Begin at the line containing "Expand the color palette dropdown arrow" in the entries below and end at the line containing "Task: Click Update connector"; transcribe that range exactly and nothing outside it.

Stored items
***
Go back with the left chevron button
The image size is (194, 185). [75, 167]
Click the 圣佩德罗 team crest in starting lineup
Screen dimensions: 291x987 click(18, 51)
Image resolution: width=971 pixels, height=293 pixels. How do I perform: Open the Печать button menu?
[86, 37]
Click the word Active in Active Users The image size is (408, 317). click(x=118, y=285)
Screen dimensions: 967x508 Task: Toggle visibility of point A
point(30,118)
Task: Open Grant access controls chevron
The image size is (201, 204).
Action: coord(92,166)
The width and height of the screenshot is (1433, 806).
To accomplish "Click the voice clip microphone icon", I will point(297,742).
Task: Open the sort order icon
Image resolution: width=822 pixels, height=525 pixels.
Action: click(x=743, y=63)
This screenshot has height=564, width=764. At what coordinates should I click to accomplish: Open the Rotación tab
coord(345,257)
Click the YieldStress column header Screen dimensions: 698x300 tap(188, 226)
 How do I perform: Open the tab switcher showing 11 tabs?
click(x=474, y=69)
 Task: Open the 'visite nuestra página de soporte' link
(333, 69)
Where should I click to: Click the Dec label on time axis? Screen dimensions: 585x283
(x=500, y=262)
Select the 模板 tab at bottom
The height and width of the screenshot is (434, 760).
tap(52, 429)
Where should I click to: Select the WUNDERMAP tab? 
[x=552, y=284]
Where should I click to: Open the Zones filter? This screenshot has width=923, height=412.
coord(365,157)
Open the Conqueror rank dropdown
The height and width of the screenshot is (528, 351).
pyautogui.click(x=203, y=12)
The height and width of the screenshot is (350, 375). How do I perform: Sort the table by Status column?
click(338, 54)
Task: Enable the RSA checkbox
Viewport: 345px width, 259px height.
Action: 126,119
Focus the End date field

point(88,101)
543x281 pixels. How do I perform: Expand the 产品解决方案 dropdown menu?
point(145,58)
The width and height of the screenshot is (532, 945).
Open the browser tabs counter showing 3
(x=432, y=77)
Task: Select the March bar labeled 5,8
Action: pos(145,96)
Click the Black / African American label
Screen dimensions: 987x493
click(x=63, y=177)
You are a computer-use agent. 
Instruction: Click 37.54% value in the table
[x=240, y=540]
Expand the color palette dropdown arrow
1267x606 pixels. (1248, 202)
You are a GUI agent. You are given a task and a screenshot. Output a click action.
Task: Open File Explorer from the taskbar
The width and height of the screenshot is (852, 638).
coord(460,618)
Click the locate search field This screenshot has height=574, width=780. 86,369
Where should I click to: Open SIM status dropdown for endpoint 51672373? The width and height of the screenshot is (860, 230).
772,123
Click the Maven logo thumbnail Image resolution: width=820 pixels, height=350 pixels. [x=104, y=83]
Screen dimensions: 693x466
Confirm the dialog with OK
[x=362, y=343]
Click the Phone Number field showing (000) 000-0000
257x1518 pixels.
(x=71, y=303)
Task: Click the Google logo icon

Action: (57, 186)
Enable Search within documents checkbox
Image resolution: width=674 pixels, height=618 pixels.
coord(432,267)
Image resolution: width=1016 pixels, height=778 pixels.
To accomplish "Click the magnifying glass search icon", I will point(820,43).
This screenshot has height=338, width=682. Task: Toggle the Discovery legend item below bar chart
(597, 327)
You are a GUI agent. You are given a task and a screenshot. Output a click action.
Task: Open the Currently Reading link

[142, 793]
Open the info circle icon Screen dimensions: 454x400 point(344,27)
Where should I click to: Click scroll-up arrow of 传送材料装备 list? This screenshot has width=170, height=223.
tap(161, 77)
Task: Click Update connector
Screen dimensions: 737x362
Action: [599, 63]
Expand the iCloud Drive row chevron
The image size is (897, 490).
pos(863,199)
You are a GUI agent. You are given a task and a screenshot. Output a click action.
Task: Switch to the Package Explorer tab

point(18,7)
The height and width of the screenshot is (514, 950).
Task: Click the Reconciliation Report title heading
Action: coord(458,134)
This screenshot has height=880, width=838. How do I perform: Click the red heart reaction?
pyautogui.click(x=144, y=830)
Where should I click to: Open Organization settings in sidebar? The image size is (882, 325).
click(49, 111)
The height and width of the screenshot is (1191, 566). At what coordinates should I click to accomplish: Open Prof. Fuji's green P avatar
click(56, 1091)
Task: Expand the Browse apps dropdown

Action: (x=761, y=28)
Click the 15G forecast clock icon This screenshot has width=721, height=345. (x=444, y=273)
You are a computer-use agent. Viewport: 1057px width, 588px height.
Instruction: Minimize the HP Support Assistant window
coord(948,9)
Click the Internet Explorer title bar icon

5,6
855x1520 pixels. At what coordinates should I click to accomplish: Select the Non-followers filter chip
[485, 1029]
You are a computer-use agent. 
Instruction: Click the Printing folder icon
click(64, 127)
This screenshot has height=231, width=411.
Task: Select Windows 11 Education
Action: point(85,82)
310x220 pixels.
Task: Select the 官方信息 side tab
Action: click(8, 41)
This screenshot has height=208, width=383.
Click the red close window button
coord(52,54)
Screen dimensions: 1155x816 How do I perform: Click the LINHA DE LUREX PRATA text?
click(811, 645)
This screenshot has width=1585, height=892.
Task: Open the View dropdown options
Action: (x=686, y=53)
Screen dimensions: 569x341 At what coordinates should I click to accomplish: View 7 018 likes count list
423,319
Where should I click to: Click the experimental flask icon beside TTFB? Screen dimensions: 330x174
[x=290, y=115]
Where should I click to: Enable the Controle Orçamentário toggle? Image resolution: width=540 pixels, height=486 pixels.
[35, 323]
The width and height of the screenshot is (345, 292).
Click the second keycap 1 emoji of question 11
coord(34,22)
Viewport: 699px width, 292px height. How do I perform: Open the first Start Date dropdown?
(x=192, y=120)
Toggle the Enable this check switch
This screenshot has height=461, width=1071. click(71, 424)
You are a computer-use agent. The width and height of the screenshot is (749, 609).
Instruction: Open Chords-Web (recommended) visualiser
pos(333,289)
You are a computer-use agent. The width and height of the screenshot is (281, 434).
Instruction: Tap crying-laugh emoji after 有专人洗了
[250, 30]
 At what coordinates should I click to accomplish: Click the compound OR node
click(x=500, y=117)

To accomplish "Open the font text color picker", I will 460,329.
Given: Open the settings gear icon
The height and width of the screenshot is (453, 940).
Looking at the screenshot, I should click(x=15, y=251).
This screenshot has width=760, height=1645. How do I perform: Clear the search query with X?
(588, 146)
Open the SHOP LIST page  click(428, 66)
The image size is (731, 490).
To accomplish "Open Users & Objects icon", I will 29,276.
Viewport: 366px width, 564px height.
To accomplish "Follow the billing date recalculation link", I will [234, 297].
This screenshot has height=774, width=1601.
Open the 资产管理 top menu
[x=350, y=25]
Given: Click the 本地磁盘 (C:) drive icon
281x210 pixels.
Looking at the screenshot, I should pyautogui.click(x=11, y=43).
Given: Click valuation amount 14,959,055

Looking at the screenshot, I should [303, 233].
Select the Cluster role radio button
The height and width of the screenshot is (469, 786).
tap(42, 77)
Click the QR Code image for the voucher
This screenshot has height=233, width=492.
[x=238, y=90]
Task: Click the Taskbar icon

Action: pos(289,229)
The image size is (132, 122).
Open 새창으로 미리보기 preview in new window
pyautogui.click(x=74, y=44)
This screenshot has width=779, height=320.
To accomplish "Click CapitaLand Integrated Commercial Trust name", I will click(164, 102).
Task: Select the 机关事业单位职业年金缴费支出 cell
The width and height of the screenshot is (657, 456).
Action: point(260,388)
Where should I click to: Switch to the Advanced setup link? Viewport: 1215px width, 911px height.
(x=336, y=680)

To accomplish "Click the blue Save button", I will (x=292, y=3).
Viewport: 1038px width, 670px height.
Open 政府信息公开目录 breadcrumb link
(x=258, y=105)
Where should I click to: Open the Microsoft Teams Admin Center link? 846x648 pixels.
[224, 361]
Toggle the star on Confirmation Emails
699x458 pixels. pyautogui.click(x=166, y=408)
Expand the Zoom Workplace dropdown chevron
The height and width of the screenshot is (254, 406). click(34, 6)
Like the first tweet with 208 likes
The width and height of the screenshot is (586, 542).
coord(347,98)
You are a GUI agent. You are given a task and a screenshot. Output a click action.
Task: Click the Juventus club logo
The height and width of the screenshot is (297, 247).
***
[Result]:
Expand the color palette dropdown arrow
1267x606 pixels. (1248, 202)
You are a GUI agent. You are given a task and a screenshot. Output a click action.
Task: Open File Explorer from the taskbar
The width and height of the screenshot is (852, 638).
coord(460,618)
Click the locate search field This screenshot has height=574, width=780. 86,369
Where should I click to: Open SIM status dropdown for endpoint 51672373? The width and height of the screenshot is (860, 230).
772,123
Click the Maven logo thumbnail Image resolution: width=820 pixels, height=350 pixels. [x=104, y=83]
Screen dimensions: 693x466
Confirm the dialog with OK
[x=362, y=343]
Click the Phone Number field showing (000) 000-0000
257x1518 pixels.
(x=71, y=303)
Task: Click the Google logo icon

Action: (57, 186)
Enable Search within documents checkbox
Image resolution: width=674 pixels, height=618 pixels.
coord(432,267)
Image resolution: width=1016 pixels, height=778 pixels.
To accomplish "Click the magnifying glass search icon", I will point(820,43).
This screenshot has height=338, width=682. Task: Toggle the Discovery legend item below bar chart
(597, 327)
You are a GUI agent. You are given a task and a screenshot. Output a click action.
Task: Open the Currently Reading link

[142, 793]
Open the info circle icon Screen dimensions: 454x400 point(344,27)
Where should I click to: Click scroll-up arrow of 传送材料装备 list? This screenshot has width=170, height=223.
tap(161, 77)
Task: Click Update connector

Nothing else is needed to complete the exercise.